These provisions place the concerns of power companies well above the needs of the general public and fly in the face of basic, fundamental fairness. They also undermine an agreement between electric utilities and the Committee prior to passage of the Electric Consumers Protection Act of 1986.

In the hearings conducted last month on this bill, and in a subsequent submission to Subcommittee on Energy and Air Quality Chairman Ralph Hall, the industry offered precious little evidence for the need for the changes contemplated by the bill beyond the vague concern that the process for relicensing is somehow broken. No evidence of widespread or excessive delays; no evidence of conditions being imposed without a basis in fact; no evidence of even a marginal loss of generation due to resource conditions. One is left with the distinct impression that the industry simply finds it bothersome that they have to protect the resources from which they derive their profit.

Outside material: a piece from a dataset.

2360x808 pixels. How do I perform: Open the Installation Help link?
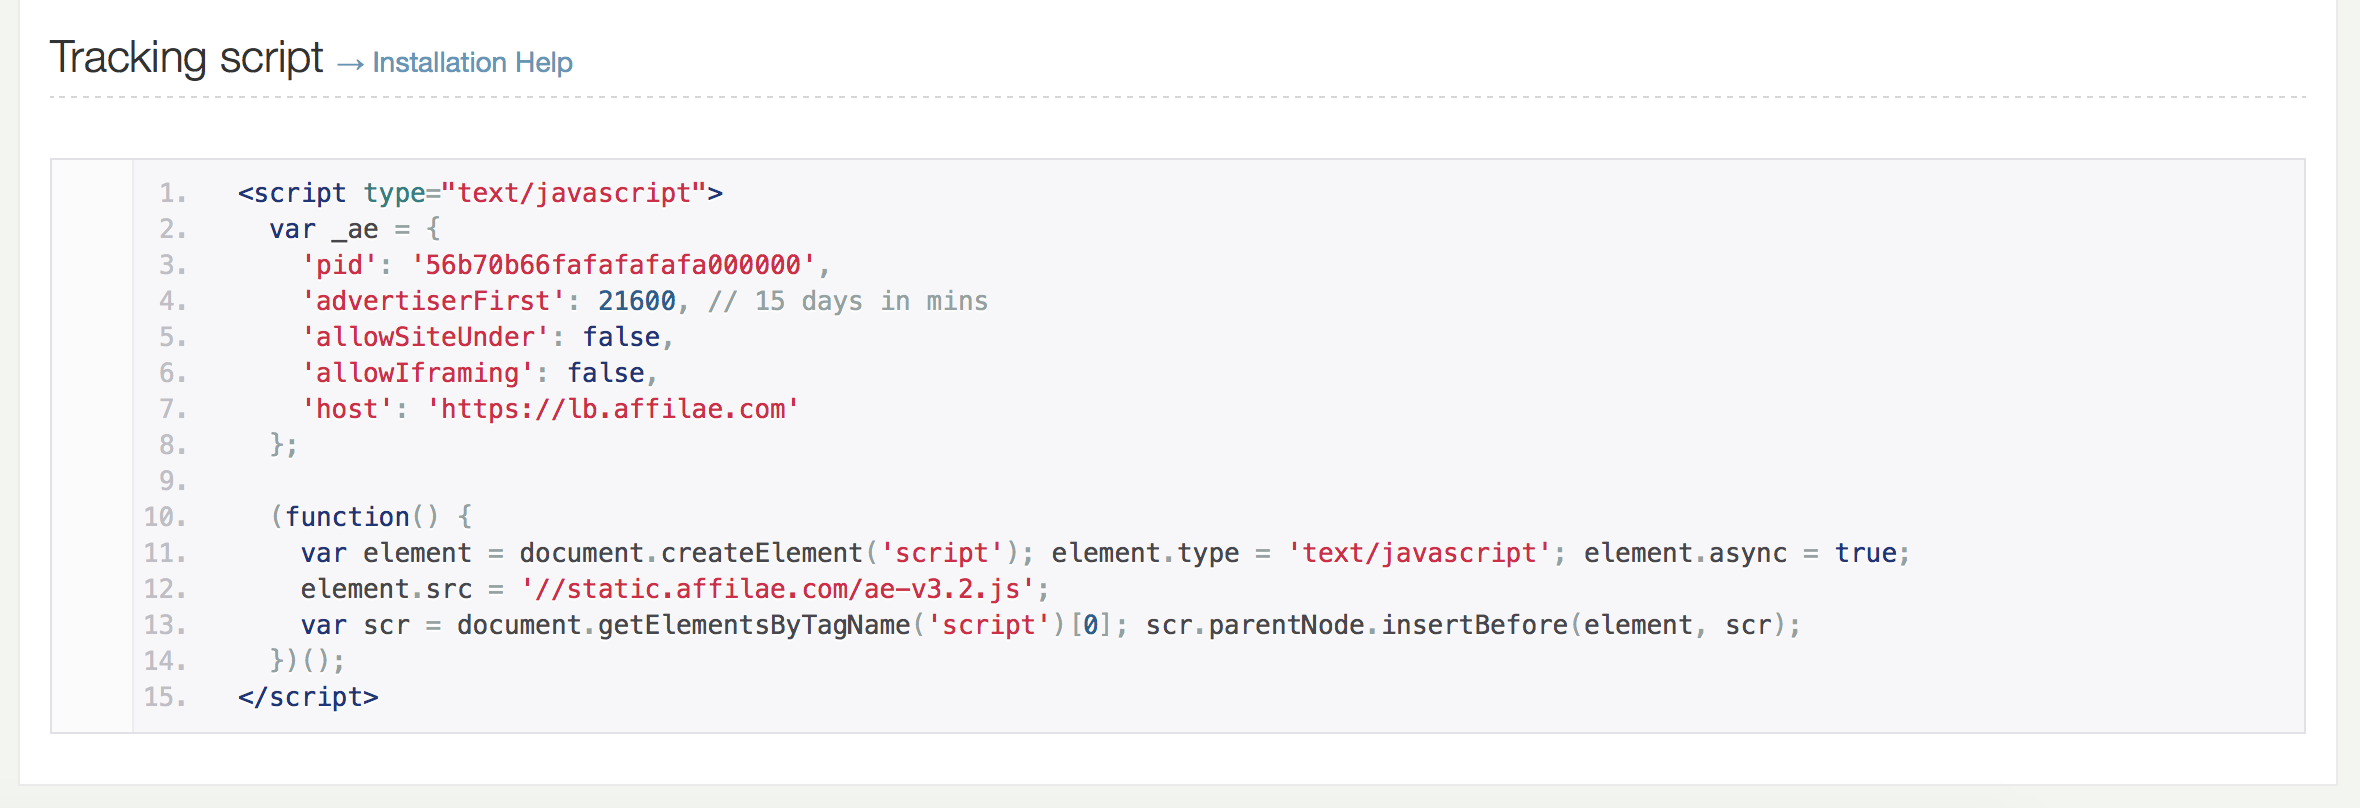[x=472, y=63]
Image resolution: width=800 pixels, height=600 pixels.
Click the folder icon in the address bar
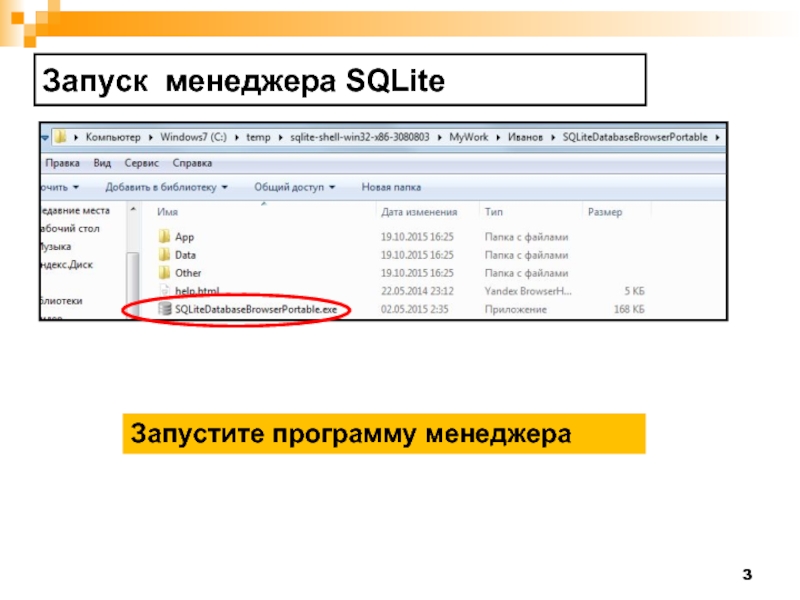(61, 136)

The hearings did reveal that both the industry and conservationists support FERC’s administrative actions to make the licensing process less onerous. We learned that the agency has twice issued rulemakings, supported by all, that have led to less delay, less cost, and less litigation with regard to licensing. We have not given FERC’s most recent administrative reform – the Integrated Licensing Process (ILP) – adequate time to work, so that we may know if legislative changes are necessary. Yet in contravention of the facts, we have this language.

Now of course, the industry thinks this language is just wonderful – and how could they not? They get all sorts of special considerations that are not given to other parties with legitimate standing.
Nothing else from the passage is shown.